CONDITIONS DE TRAVAIL - Des évolutions surveillées de très près

 

01 Mars2018

La Direction de l’animation de la recherche, des études et des statistiques (Dares) a publié fin décembre 2017 les premiers résultats de sa dernière enquête « Conditions de travail » (1) conduite en 2016. Menées depuis 1978, ces enquêtes permettent d’analyser l’évolution de la perception que les travailleurs ont de leur travail (2). Ainsi, depuis le début des années 2000, avaient notamment été mises en évidence le sentiment d’une forte augmentation de l’intensité du travail et d’une diminution des marges d’autonomie.

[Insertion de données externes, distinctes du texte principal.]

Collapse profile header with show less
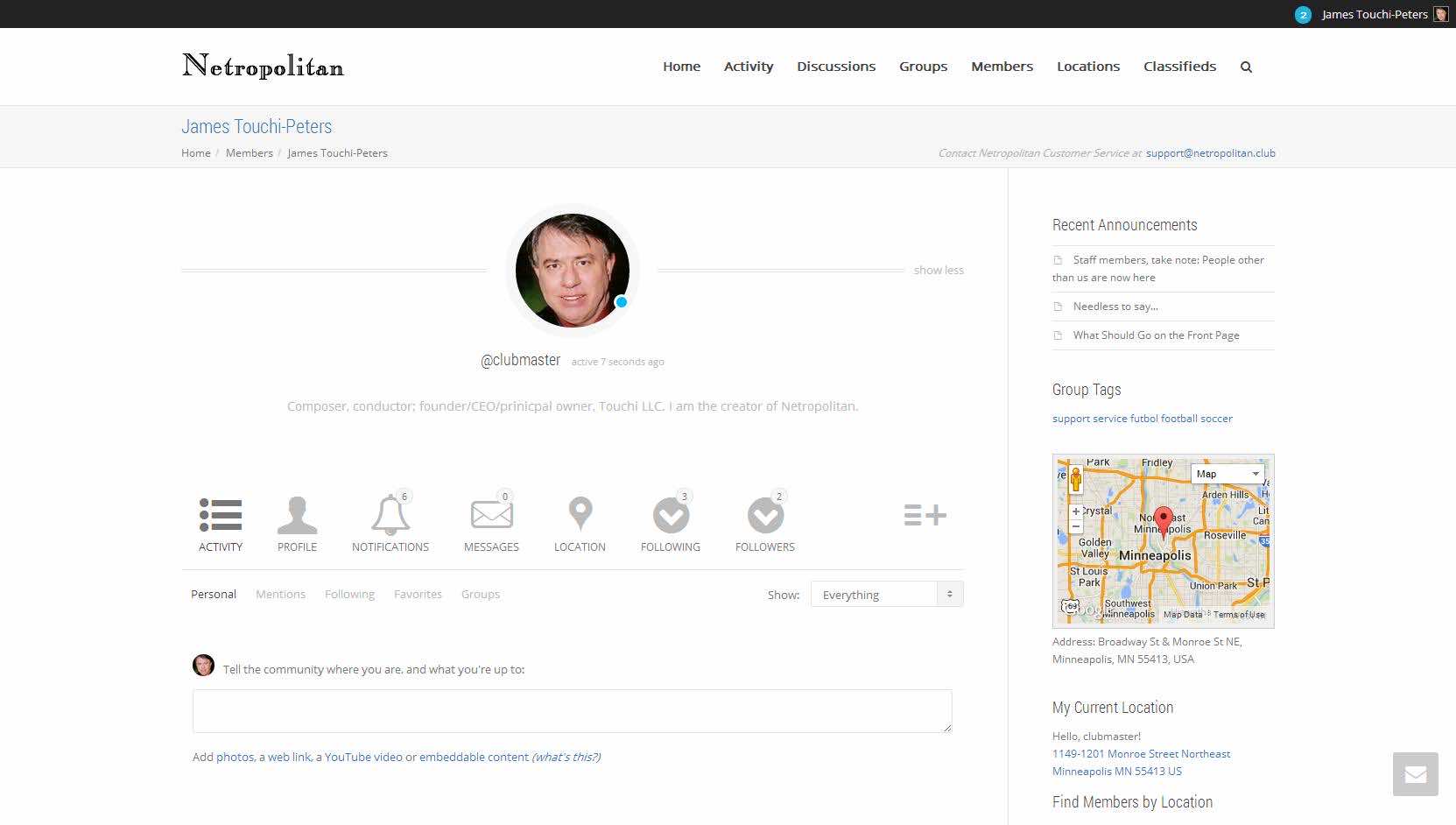Viewport: 1456px width, 825px height. (x=939, y=271)
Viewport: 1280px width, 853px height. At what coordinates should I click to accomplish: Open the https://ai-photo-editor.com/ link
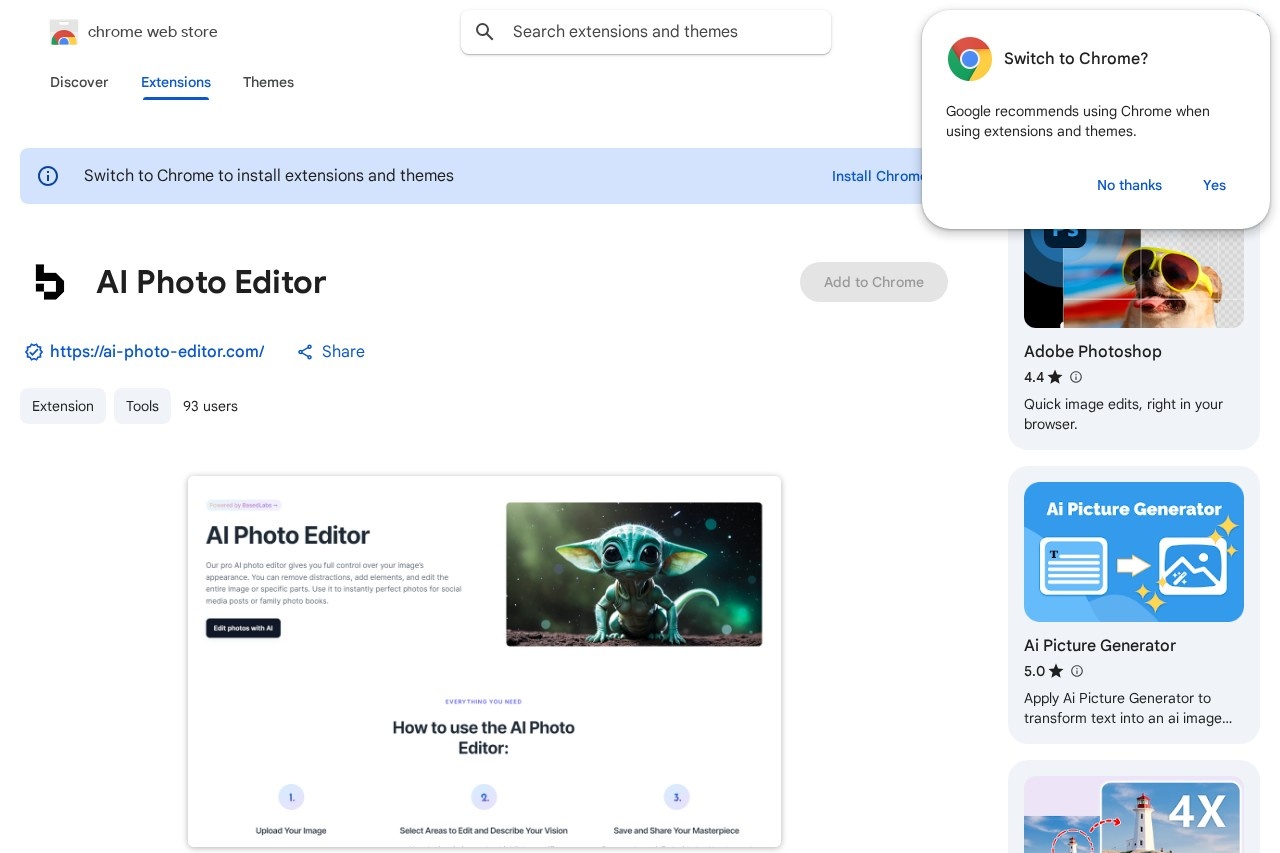pos(157,352)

Premier enseignement de la version 2016 de cette enquête, qui intègre cette fois-ci des éléments liées aux RPS (risques psychosociaux) 2, le sentiment d’une exposition aux contraintes de rythme sur le travail semble se stabiliser alors que les contraintes de vigilance continuent de s’accroître. En effet, 43 % des salariés déclarent ne pas pouvoir quitter leur travail des yeux, soit plus de 4 points par rapport à la dernière enquête, qui avait eu lieu en 2013. Les résultats publiés courant décembre 2017 font également apparaître que 45 % des salariés disent devoir se dépêcher « toujours ou souvent », soit un point de moins qu’en 2013, lors de la précédente enquête sur le sujet. La stabilisation ressentie de l’intensité du travail s’accompagne d’une réduction de la charge mentale : 44 % des salariés déclarent « devoir penser à trop de choses à la fois », contre 49 % en 2013. 31 % disent travailler sous pression, contre 36 % en 2013, une baisse particulièrement importante chez les cadres.

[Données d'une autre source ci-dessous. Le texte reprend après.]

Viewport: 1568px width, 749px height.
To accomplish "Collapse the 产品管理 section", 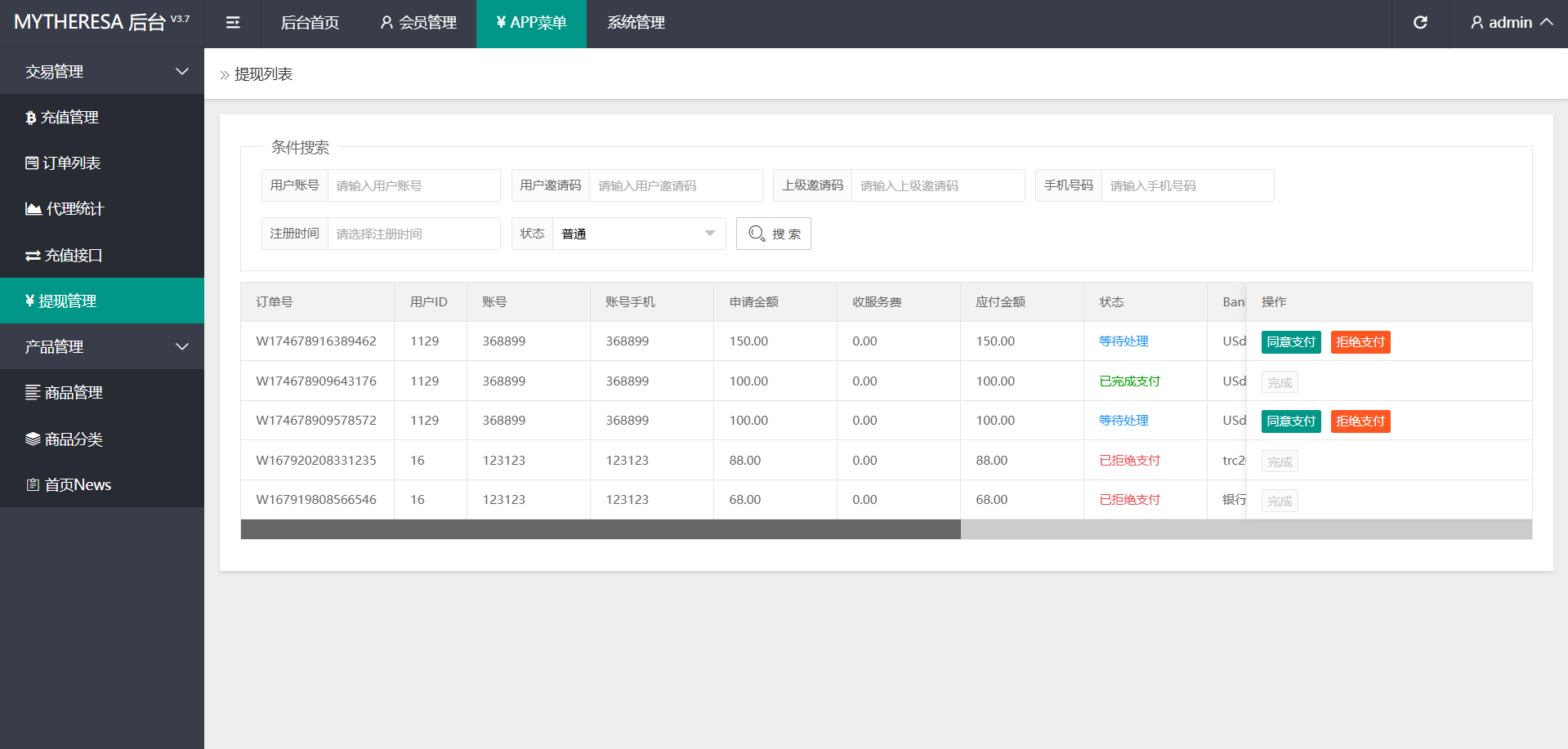I will 102,347.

Par ailleurs, de plus en plus de salariés sont en contact avec le public : 73 % en 2016, contre 62 % en 1998. Ce qui peut être à l’origine d’« une intensité émotionnelle » : 46 % des salariés mentionnent côtoyer des personnes en situation de détresse et 54 % disent devoir calmer des gens, des chiffres en légère hausse par rapport à 2013.

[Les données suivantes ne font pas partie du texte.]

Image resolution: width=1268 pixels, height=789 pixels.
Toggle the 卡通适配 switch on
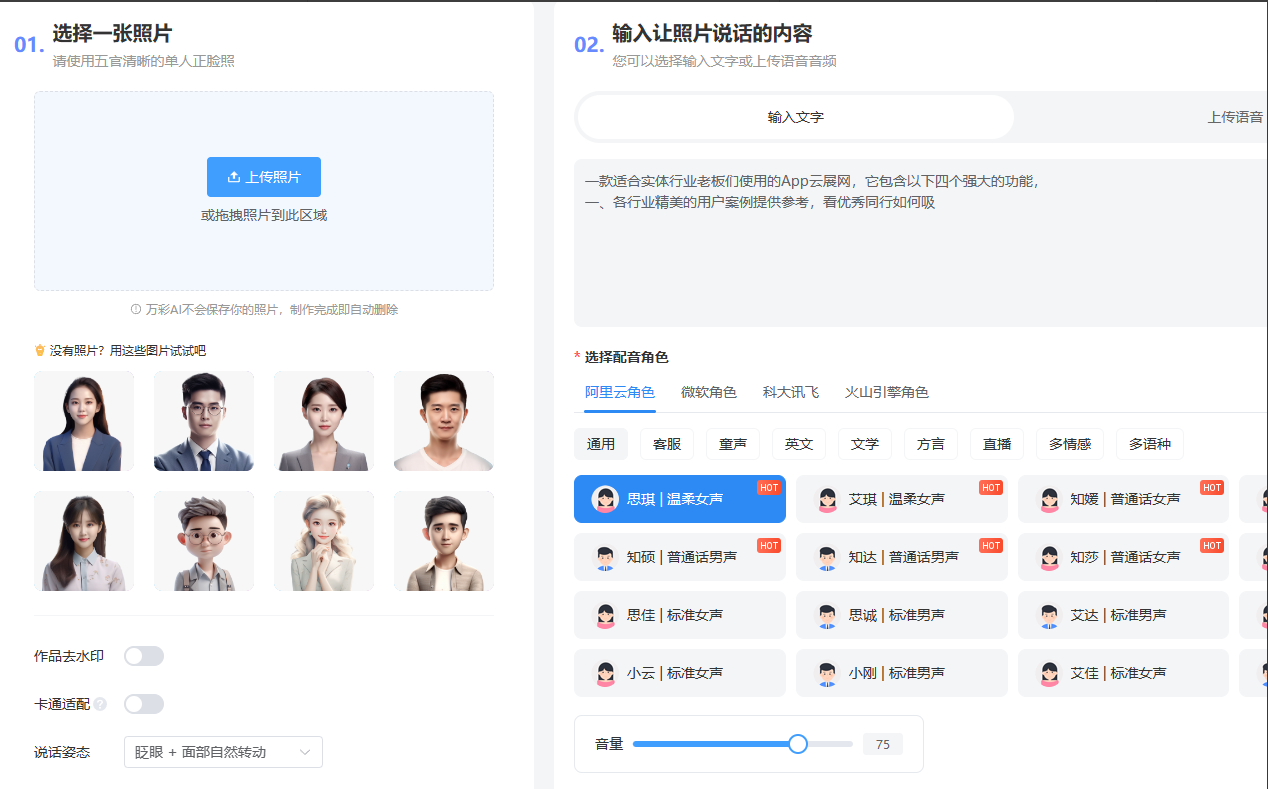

Les déclarations d’expositions aux contraintes et risques physiques se stabilisent pour toutes les catégories socioprofessionnelles, les ouvriers restant cependant les plus exposés à ces contraintes. 34 % des salariés déclarent demeurer soumis à au moins trois contraintes physiques, 18 % à un bruit intense gênant pour entendre une personne à moins de 3 mètres.
Enfin, 29 % des salariés disent être en contact avec des produits dangereux, une proportion en légère baisse par rapport à 2013. Peu de cadres sont concernés, mais cela touche 54 % des ouvriers non qualifiés, soit une hausse de 3 % pour cette catégorie. 
 
1. Elle comprend un volet « individus » et un volet « employeurs ».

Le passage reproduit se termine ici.